ACTION ITEM: List every path beginning with "./" that appears in the text on other subdirectories below.

EXERCISE TEXT:
━━━

Other subdirectories
Other subdirectories in the repo are:
-
./SRA_upload/ has information on how the sequencing data were uploaded to the NIH Sequence Read Archive. See ./SRA_upload/README.md for details.
-
./binder has the configuration for visualizing the protein structure notebooks on mybinder.

━━━

(Records drawn from a dataset)
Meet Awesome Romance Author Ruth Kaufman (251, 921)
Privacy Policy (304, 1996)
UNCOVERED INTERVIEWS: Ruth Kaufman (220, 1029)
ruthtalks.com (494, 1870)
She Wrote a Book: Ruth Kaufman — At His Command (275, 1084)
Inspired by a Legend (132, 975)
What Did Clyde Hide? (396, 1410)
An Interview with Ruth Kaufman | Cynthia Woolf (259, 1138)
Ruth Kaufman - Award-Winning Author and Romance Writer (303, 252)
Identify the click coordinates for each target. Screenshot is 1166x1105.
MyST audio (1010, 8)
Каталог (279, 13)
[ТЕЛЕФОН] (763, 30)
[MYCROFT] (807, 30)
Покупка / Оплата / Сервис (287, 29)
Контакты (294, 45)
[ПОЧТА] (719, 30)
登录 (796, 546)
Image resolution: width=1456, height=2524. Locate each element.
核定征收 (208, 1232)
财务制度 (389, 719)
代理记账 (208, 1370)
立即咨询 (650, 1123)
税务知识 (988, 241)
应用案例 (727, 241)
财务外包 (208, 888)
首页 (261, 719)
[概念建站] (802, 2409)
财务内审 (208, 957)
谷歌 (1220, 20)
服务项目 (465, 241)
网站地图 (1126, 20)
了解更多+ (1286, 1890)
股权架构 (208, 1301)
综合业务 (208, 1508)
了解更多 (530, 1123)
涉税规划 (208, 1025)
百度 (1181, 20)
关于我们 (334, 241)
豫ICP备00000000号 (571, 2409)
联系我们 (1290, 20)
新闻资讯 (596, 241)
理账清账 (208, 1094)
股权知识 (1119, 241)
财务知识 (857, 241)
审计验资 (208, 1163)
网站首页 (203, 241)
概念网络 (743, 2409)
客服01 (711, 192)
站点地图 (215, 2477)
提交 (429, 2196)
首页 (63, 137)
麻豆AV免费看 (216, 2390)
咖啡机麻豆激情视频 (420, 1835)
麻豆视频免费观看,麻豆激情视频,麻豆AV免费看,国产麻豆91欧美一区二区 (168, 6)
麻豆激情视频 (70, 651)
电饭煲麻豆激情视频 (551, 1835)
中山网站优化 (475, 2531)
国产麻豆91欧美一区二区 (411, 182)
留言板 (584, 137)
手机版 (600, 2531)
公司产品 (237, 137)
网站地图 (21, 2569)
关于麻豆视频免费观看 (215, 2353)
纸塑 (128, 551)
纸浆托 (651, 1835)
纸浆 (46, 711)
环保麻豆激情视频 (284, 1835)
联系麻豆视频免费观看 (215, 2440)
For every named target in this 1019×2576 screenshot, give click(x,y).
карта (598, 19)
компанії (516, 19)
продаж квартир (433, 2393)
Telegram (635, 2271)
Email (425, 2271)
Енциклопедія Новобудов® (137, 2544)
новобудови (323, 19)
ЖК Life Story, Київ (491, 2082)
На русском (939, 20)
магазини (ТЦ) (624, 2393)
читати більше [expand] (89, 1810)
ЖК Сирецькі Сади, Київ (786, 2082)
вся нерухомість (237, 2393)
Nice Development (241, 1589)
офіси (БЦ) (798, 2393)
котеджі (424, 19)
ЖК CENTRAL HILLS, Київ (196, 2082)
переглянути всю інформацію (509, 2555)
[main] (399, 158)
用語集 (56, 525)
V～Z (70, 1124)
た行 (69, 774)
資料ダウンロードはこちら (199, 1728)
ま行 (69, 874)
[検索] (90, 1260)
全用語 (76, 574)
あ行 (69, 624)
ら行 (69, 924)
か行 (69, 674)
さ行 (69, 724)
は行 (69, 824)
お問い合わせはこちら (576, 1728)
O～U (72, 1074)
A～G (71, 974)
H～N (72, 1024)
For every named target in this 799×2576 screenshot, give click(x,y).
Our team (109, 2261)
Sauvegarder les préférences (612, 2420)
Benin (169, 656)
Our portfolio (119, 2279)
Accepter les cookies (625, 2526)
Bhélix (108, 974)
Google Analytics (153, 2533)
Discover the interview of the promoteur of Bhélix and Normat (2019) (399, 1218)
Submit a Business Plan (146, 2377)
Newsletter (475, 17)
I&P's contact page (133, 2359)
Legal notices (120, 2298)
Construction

━━━

RESPONSE AREA:
./SRA_upload/
./SRA_upload/README.md
./binder